>> Start Input material

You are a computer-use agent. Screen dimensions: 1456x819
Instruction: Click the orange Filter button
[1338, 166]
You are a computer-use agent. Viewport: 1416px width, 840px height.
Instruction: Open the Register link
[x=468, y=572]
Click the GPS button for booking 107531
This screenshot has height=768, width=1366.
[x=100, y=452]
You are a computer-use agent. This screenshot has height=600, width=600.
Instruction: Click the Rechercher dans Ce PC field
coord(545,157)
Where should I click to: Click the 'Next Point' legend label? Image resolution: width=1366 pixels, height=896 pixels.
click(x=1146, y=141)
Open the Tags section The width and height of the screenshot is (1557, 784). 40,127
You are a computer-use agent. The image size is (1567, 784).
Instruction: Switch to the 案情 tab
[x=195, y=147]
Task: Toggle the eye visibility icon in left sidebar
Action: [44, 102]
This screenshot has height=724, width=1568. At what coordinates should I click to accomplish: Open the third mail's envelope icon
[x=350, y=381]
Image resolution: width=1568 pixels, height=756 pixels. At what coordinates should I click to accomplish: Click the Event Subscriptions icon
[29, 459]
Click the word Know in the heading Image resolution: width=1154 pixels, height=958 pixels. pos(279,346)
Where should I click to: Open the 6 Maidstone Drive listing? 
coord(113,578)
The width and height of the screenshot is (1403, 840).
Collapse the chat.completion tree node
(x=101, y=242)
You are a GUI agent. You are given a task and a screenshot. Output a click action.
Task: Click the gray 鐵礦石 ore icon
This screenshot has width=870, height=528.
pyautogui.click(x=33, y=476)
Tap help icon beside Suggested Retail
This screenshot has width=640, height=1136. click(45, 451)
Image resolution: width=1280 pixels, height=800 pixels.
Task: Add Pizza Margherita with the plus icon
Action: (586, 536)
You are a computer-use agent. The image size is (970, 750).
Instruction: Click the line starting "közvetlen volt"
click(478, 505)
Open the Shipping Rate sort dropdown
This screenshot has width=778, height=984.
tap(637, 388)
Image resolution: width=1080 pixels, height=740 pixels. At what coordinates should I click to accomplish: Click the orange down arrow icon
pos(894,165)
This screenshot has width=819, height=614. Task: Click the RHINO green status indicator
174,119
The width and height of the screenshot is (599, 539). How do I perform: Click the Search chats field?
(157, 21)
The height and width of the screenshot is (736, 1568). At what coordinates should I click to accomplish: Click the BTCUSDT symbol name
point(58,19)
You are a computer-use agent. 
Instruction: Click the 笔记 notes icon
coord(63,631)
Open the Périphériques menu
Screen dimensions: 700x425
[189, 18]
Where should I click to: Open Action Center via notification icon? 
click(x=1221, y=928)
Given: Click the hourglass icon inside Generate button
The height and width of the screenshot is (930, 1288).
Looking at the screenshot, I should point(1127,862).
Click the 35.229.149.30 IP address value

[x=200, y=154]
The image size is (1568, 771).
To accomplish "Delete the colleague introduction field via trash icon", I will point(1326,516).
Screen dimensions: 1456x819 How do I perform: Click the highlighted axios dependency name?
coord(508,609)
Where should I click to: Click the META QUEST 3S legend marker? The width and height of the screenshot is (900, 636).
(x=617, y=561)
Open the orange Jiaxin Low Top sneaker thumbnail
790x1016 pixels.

>> End Input material

Exercise brief: Copy the entries above word for word, beginning with the line that contains "Given: Click the" and continuing through the line that contains "[x=200, y=154]".

Answer in full:
Given: Click the hourglass icon inside Generate button
The height and width of the screenshot is (930, 1288).
Looking at the screenshot, I should point(1127,862).
Click the 35.229.149.30 IP address value

[x=200, y=154]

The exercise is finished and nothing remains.